Presidente da Associação de Discotecas do Sul e Algarve (ADSA)

O dirigente da ADSA considerou que “esta solução não interessa” às discotecas e previu que “não haverá negócio nenhum” durante todo este ano e início do próximo.

Apesar de predominar o pessimismo junto dos empresários do setor, existem exemplos de negócios que se conseguiram “reinventar”, ainda que antes e não nos moldes preconizados há uma semana pelo Governo. Um deles foi o clube noturno Lust In Rio, situado no Cais do Sodré, em Lisboa, que aproveitou há dois meses a sua “ampla esplanada”, com 1.400 metros para converter o espaço num restaurante e poder funcionar até à 01h00.
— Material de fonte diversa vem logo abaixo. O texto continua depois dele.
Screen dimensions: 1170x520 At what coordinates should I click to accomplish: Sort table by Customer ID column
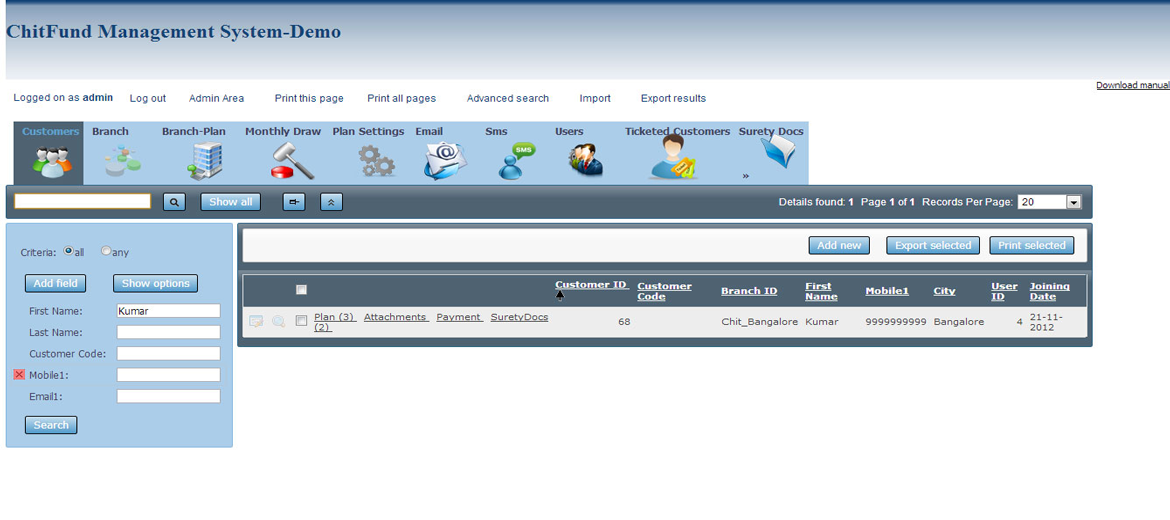pyautogui.click(x=591, y=285)
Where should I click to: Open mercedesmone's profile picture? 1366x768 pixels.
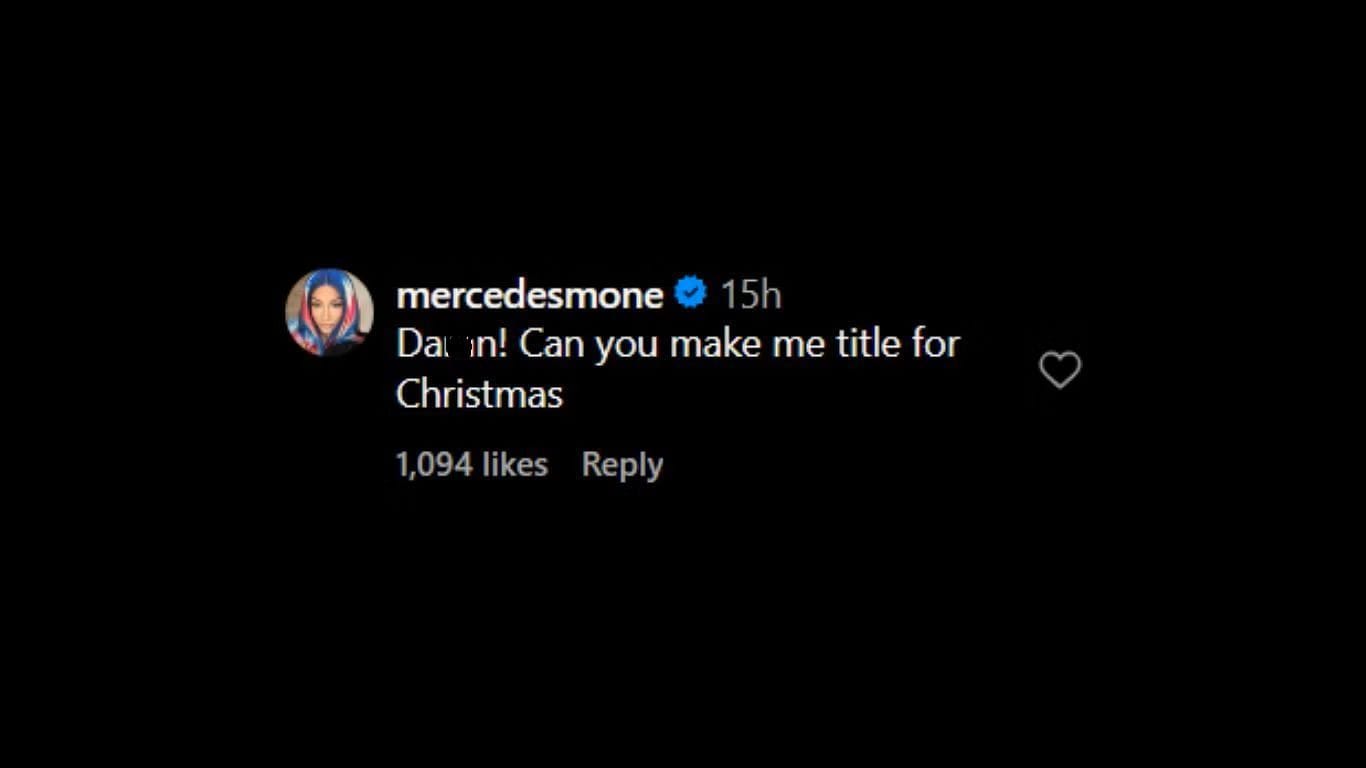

“Assim que nós percebemos que o setor estava a ser completamente desprezado pelo Governo e como tínhamos CAE (Código de Atividade Económica) da restauração, e porque o espaço assim o permite, transformámos em restaurante”, contou à Lusa o proprietário do espaço, Samuel Lopes.

A criação de espaço de restaurante, que já estava prevista num projeto futuro, representou um investimento de 300 mil euros, mas, segundo o empresário, foi “essencial para “não cair no esquecimento”. “Fizemos isto na base de não perder marca, de não perdermos clientes, de não ficarmos esquecidos. O grande problema que está aqui é também ficar esquecidos. Eu não conheço quem consiga estar cinco meses sem trabalhar que consiga sobreviver”, sublinhou, lamentando que o setor esteja a ser “posto de lado”.

A Lusa questionou os ministérios das Finanças e da Justiça sobre o número de empresas de diversão noturna que tinham solicitado a mudança de atividade, mas não obteve resposta até ao momento.